第一章 第二話 エルフの男グリフィン

妖精郷


じっと草むらに息を潜める二人の妖精鏡の住人がいた。


一人はエルフ種の男。弓矢を持っている。年齢は180歳くらいか。ただ人間界では若者にしか見えないだろう。


もう一人はダイアウルフだ。ダイアウルフは変化する生き物で人間に擬態でき、時には狼になれる。その狼の姿は人間界での馬と同じくらいの巨大な狼だ。そして人と狼の中間の人狼にもなれる。


「腹が減った……」エルフ種の男はつぶやいた。

なかなか獲物は現れない。空腹でお腹の音が鳴っている。


隣には呼んでもないのについてきているダイアウルフのガロウがいた。


「ねぇいつまでこうやってジッとしてるの?グリフィン」

ガロウが尋ねてきた。


「獲物を狩るまでだ、それか俺が空腹でくたばるまでだな」グリフィンと呼ばれるエルフの男が答える。

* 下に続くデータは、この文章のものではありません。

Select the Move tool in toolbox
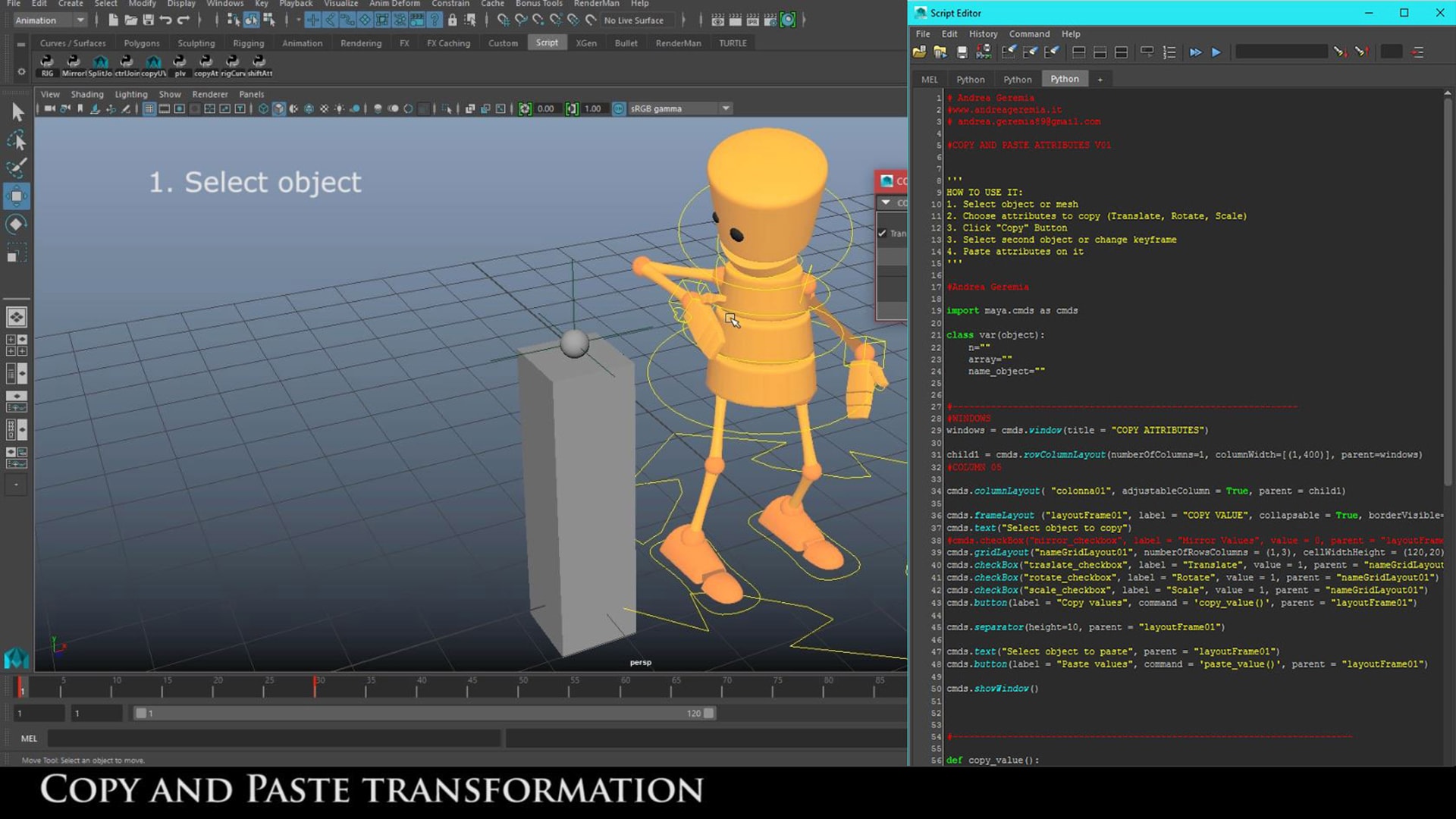This screenshot has width=1456, height=819. click(17, 196)
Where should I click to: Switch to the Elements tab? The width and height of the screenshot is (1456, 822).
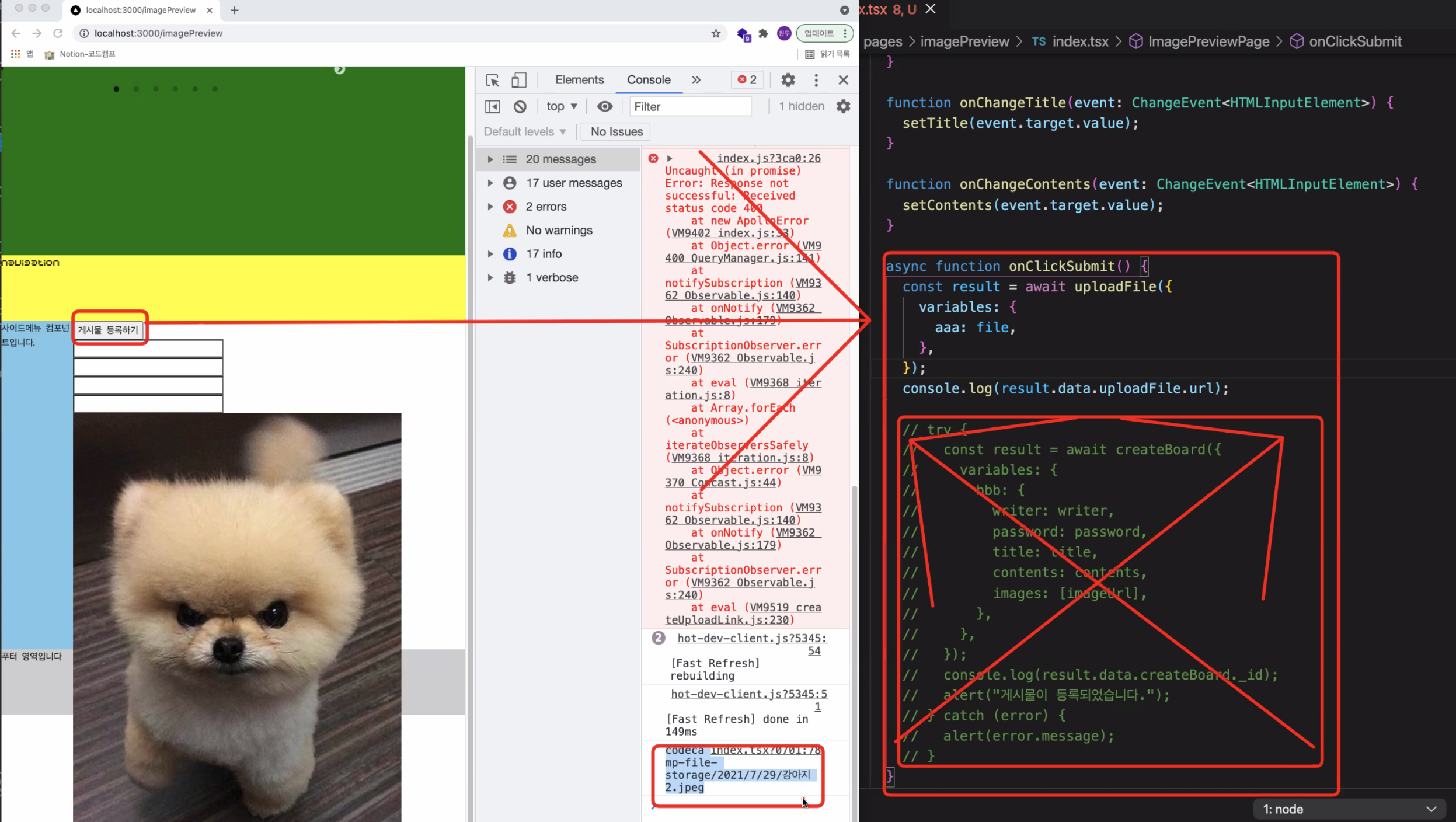[579, 80]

俺たちはこの妖精郷で狩りをしていた。もちろん狩りが趣味などではない。生きるための狩りだ。


今は二人で狩りをしている。俺の名前はグリフィン。種族はウッドエルフだ。そしてもう一人はガロウ、ダイアウルフだ。


「エルフって言っても案外狩れないもんだね。ウッドエルフはみんな狩りの名手だと思っていた」


鼻をヒクヒクさせながらガロウは言った。


ガロウも腹ペコなのだろう。食いつなぐために俺についてきた、ま、そんなとこだろう。


「嫌味を言うなら帰れ。大人しく狩ってくださいと自分の体を差し出す獲物がいるか? 狩るまで忍耐強く待つのがハンターの獲物に対する最大の敬意だ」俺は答えた。


そりゃそうだ。誰も死にたくはない。こうやって死にものぐるいで待つから獲物を狩った時の喜びは大変なものだ。だから獲物に対する感謝が生まれる。


五感を集中させる。今この瞬間に。


その気になれば隣にいるガロウの血液の流れる音さえも聞こえるだろう。遠くを見る。はるか遠くに住まう人間の表情まで見て取れる。そらを見る。空に飛ぶ鳥一羽一羽の動きから次の動きが予想できる。

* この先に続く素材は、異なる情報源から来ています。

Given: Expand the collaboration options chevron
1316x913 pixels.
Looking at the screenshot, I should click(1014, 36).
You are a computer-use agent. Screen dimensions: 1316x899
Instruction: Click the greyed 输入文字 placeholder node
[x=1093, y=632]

しかし、チマチマ鳥など狩りはしない。俺が狙うのは鹿だ。食いごたえがあるからな。鹿さえ狩れれば何日も食いつなげる。


鹿さえ狩れればこの酷い空腹の旅路からも逃れられるだろう。


遠くに人影が見えた。フラフラと歩いている。なんだか見慣れない服装だ。人間界の人間みたいだ。


「ん?あそこは妖精郷の領域じゃないか?」


普通は人間は立ち入らないハズだが。人間が妖精の領域に立ち入ると「狩り」の餌食になるだろう。

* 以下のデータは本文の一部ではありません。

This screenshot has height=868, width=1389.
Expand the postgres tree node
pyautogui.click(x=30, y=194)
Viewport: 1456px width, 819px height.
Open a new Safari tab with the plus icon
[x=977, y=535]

人間なんて弱い存在はこの世界では一秒たりとて生きてはいけない。だが、こちらから人間界に攻め込むこともない。あまりない……ハズだ。


ほっといておけばいい


オークやオーガやなんかにやられて 


そのうち死ぬだろう


目の前に視線をもどした。


「あっ……」鹿の群れだ。三匹ほどの……

牡鹿に牝鹿……ゆっくりと狩られたそうに歩いていると。こちらは風下だ。気づかれてはいない。


「ガロウ……手を出すなよ……俺が仕留める」


「静寂の矢を使うか……」


グリフィンは弓を取り出した。それは木の枝そのままのような弓だった。


グリフィンはゆっくりと狙いを定め矢をつがえずに弦を引き絞った。


「風の精霊ヴァーユよ。力をお与えください」グリフィンはそうつぶやいた。

すると小さな竜巻のようなものが無数に集まりだし真空の弓矢の形を形成した。


「行け!」弦を放し矢を発射した。


静寂の矢と呼ばれた真空の弓矢は一切の音をたてずに鹿の体に命中した。心臓にあたる部位だ。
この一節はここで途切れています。